Um dos melhores momentos da imprensa paranaense foi quando do governo Leon Peres que, a despeito da pressão militar do regime, os veículos pertencentes a Paulo Pimentel partiram para a oposição destemida, o que também mantiveram durante a gestão de Canet Júnior. O que está acontecendo neste momento, com a melhor pegada dos meios de comunicação, deveria ser o permanente e não o ocasional e da mesma forma que pegaria mal um jornal bater no governo para tirar vantagens, ficaria igualmente constrangedor o governo cobrar fidelidades por causa dos anúncios e das verbas que patrocina. Isso tudo é de uma clareza solar, mas só a hipocrisia (homenagem que o vício presta à virtude, conforme a lição de La Rochefoucauld) tenta sugerir normalidade.
BIZARRICE - No festival das denúncias dos títulos estaduais, volta e meia é feita referência à Split. Orlando Carlini, o Careca, fez a observação: Antes havia a Banana Split, agora temos o Pepino Split.

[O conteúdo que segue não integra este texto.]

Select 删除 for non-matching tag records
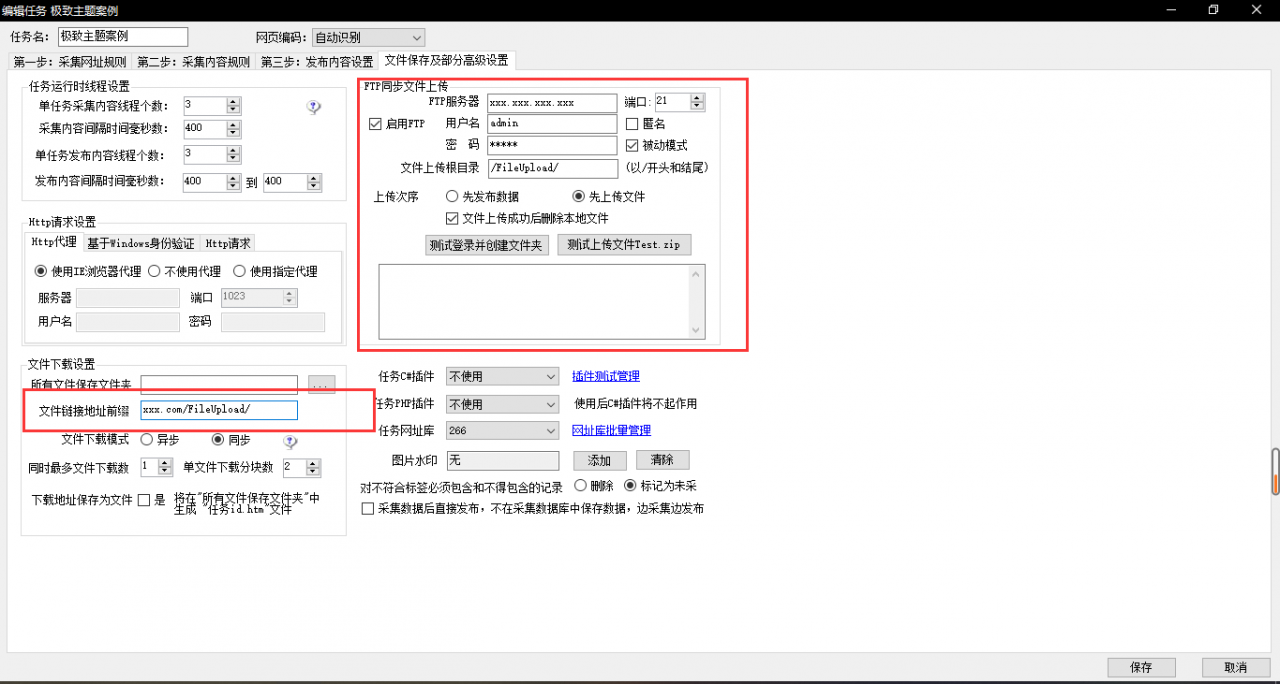The height and width of the screenshot is (684, 1280). coord(582,485)
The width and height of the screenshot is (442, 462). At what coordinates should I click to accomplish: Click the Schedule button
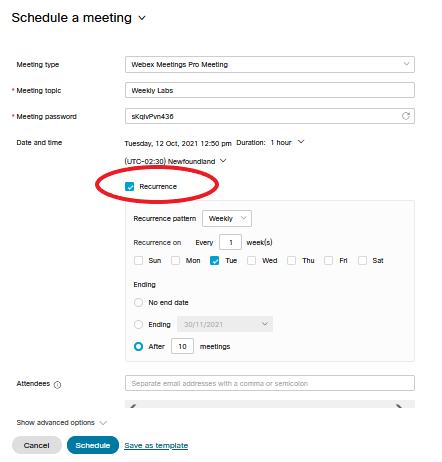[x=93, y=445]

SPRAY Meias verdades, como as que estão sendo obtidas da sessão secreta do legislativo, são mais devastadoras do que boatos. Como o Banestado não está funcionando bem em razão dos enxugamentos (corte das horas extras e acúmulo de pessoas na espera) e os servidores andam angustiados (salários deprimidos e perdas futuras, inclusive a do plano de demissões voluntárias), as dúvidas operam como gasolina na fogueira. - Tentar neutralizar o chio da oposição com a promessa de revelar os níveis de inadimplência dos tempos de Requião é de uma safadeza piramidal. Tudo o que se sabe, ao longo da história, de anômalo no Banestado sempre pingou assim de forma descontínua, nada clara, acentuando o dado bizarro como a estória do cachorro quente ou a do devedor que ofereceu sêmem de gado para pagar uma dívida de US$ 1 milhão. - Um chinês, que é funcionário da Câmara Municipal de Curitiba e vive há dois anos na França, é uma das denúncias de nepotismo no semanário Impacto de hoje. Conta ainda que uma telefonista da casa está em Londres. - Pitta ao defender-se do aluguel do carro para sua mulher disse que Requião tinha um motorista que era pago por uma empreiteira. Uma coisa não anula a outra e ambas mereciam análise política e judicial. O motorista é o Tabaco, Valdir Leal, que tocou uma ação trabalhista contra seu ex-empregador que, a certa altura, também o nomeou, juntamente com uma doméstica que prestava serviços à família, para inspetor de ensino. - TRE vai ter sede nova na Vila Parolin, onde funcionaram em tempos passados o parque de inflamáveis e a zona. - Circulou por aí a estória de que o João Alves que estava envolvido em negócios do Banestado com títulos era aquele anão do orçamento, o acertador da loteria. A referência a João Alves é ao-ex governador de Sergipe. - Greve, outra vez, no jornal Indústria & Comércio ontem: a grana de fevereiro não tinha saído, mas, como já se deu anteriormente, isso não impedirá que o dono da empresa viaje para o exterior outra vez.
FOLCLORE - Alberto Dinnes chamou Roberto Requião de centauro, acrescentando metade cavalo e a outra também. Tomou o cuidado de lembrar que a metáfora foi usada por Carlos Lacerda contra Brizola. Lacerda era terrível. Caricaturou o Napoleão Alencastro, que foi ministro, de forma radical e mexendo justamente com a sua elegância: Tem o porte de um senador romano clássico e a cultura de um Primo Carnera. Carnera foi um lutador de box, primaríssimo.
CROMO - O primeiro beijo, o primeiro cigarro: como recompor gostos e cheiros na memória? Nem Marcel Proust, especialista no sensorial, cuidou bem do tema.